◆ **Exercise instructions**
Only the stretch below from the line holding "The height and" through the line holding "Open the Texture Quality dropdown arrow" should be restated, word for word and with both ends included; pictures stay out.

◆ **Data for analysis**
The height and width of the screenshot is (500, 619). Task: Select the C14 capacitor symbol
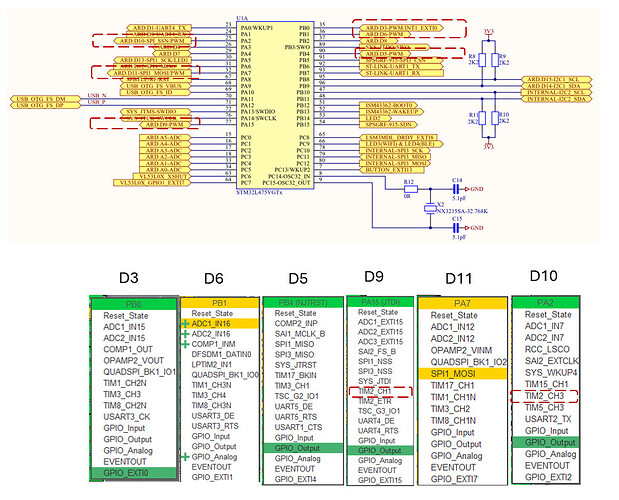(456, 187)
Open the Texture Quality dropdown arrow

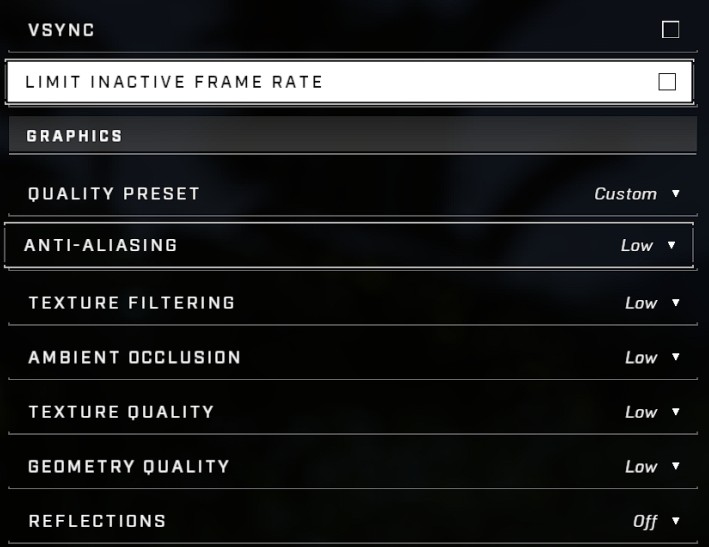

==

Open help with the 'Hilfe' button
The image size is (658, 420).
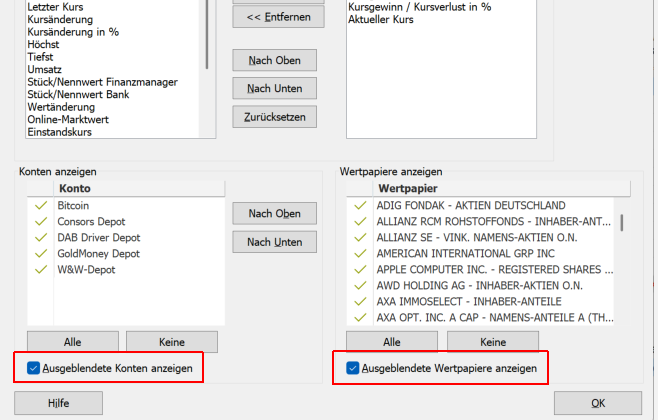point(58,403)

---

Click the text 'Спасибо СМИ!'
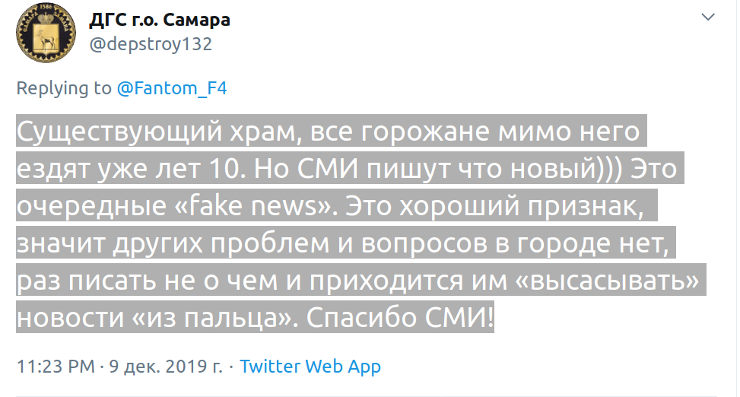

◆ **Response for this exercise**
The height and width of the screenshot is (500, 619). Task: Select the C14 capacitor symbol
(456, 187)
Open the Texture Quality dropdown arrow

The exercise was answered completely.